Leave the pictures out. Return all other data exactly.
>>>>>
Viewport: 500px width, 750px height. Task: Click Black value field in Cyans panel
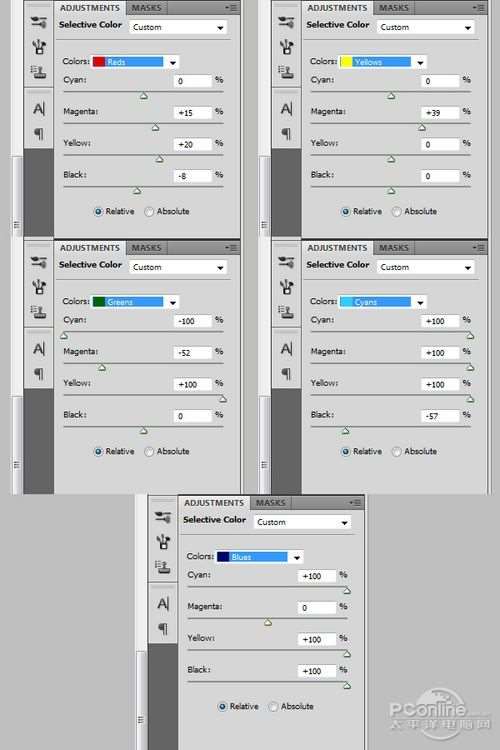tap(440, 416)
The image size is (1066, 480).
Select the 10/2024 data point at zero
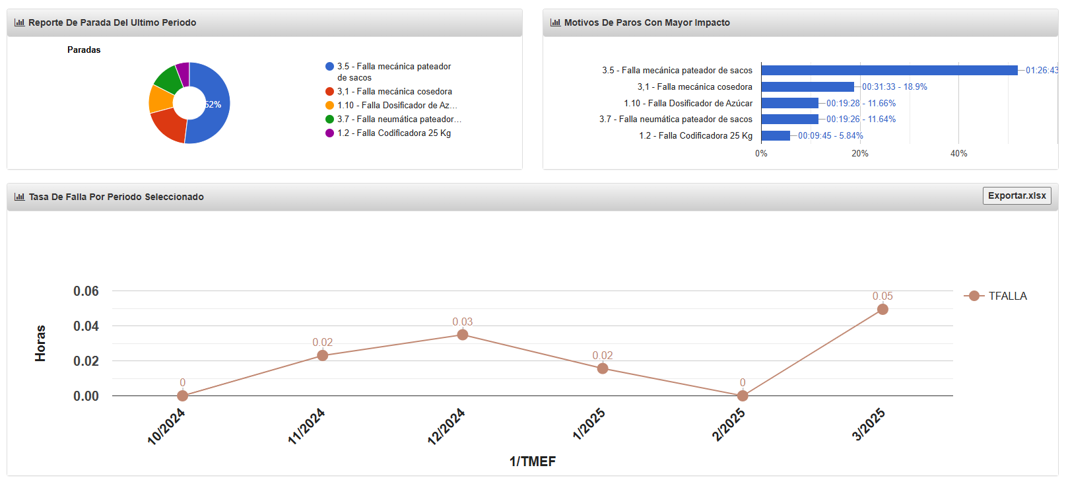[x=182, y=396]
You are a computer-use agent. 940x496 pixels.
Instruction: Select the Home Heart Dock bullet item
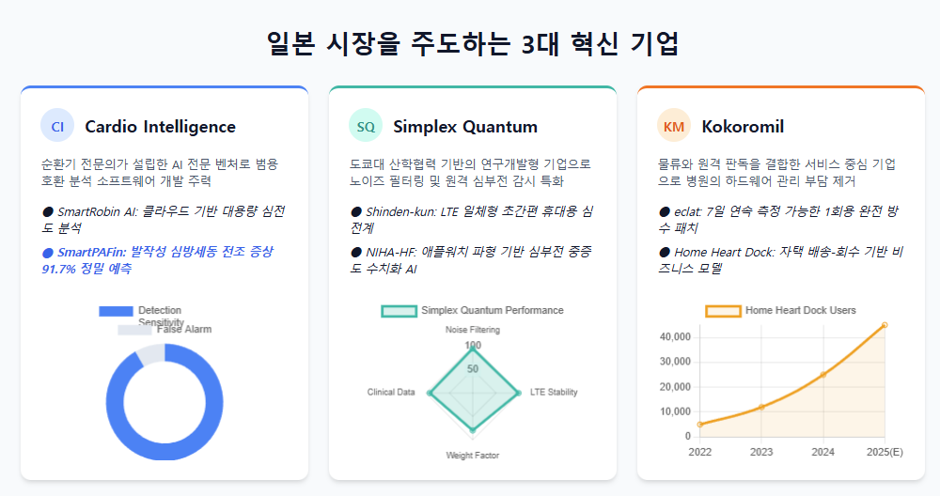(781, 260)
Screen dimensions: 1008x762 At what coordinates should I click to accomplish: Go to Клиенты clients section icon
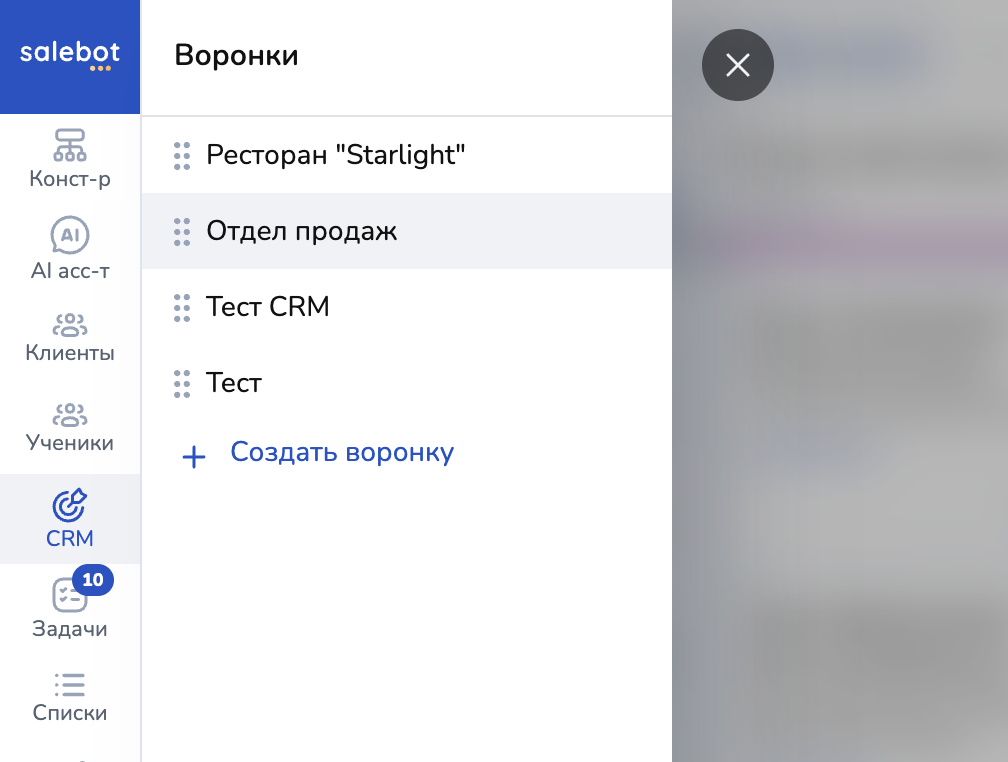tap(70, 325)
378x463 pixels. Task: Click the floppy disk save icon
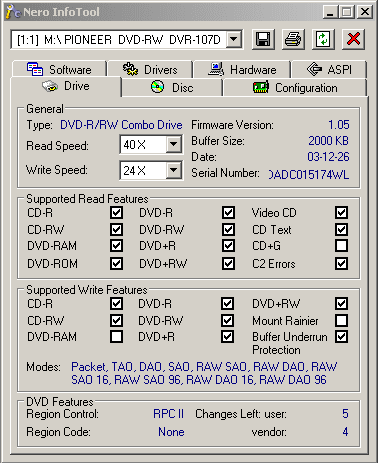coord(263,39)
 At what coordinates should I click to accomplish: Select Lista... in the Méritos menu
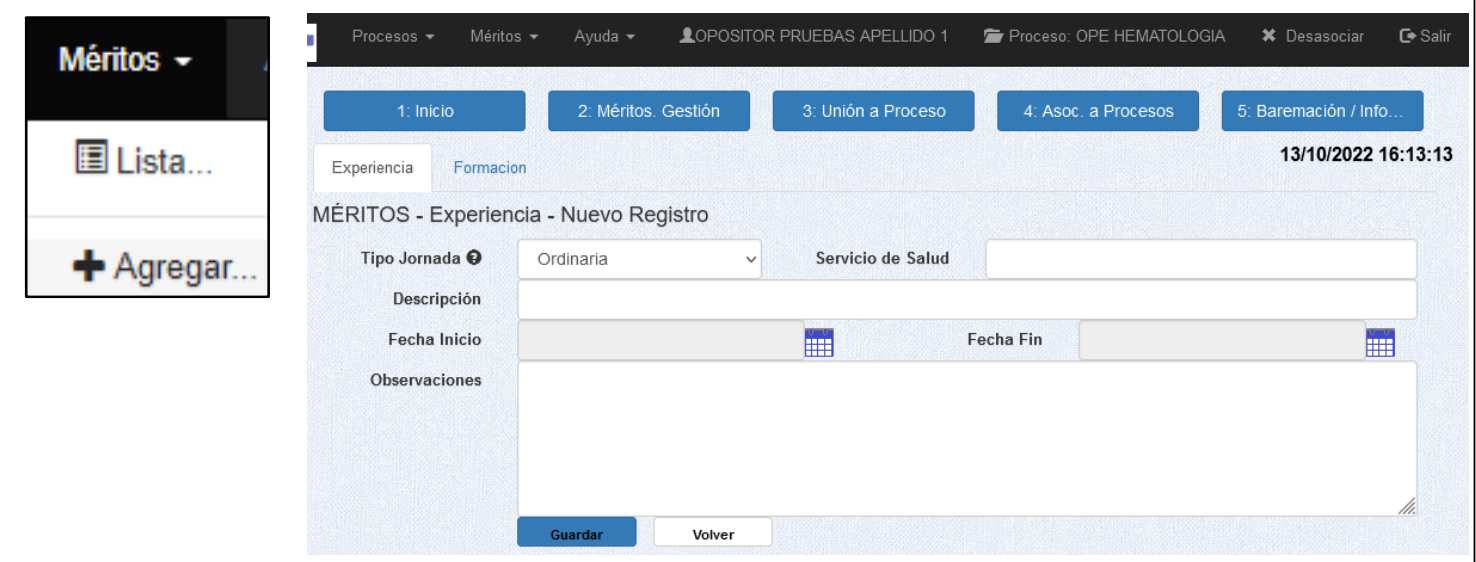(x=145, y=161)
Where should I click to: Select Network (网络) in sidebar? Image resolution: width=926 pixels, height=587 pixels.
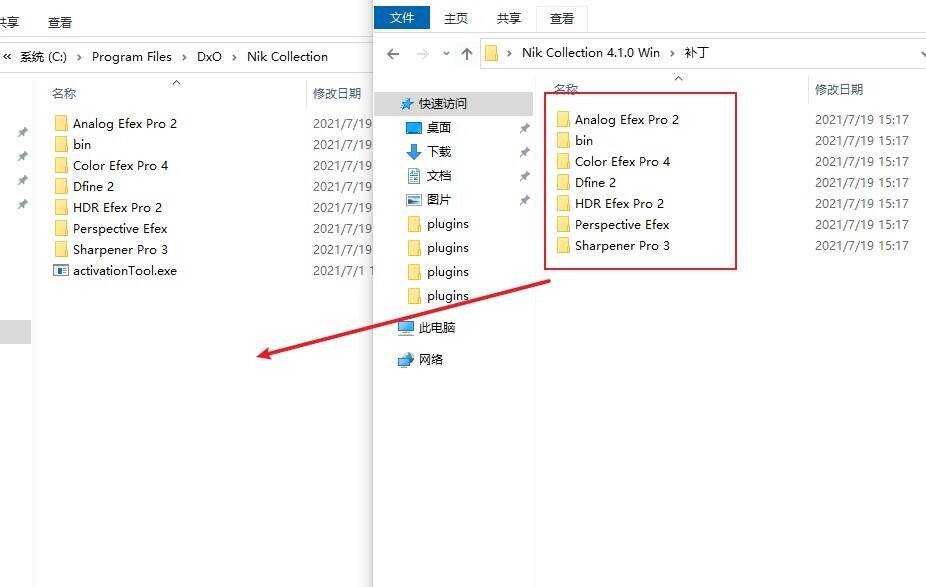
<<<<<
▸ **ANSWER SPACE**
Viewport: 500px width, 750px height. Task: Click Black value field in Cyans panel
tap(440, 416)
The image size is (1066, 480).
Select the 10/2024 data point at zero
[x=182, y=396]
You are a computer-use agent. 940x496 pixels.
Instruction: Select the Home Heart Dock bullet item
(781, 260)
Screen dimensions: 1008x762 At what coordinates should I click to accomplish: Go to Клиенты clients section icon
tap(70, 325)
378x463 pixels. Task: Click the floppy disk save icon
coord(263,39)
 At what coordinates should I click to accomplish: Select Lista... in the Méritos menu
(x=145, y=161)
Where should I click to: Select Network (网络) in sidebar? Image resolution: width=926 pixels, height=587 pixels.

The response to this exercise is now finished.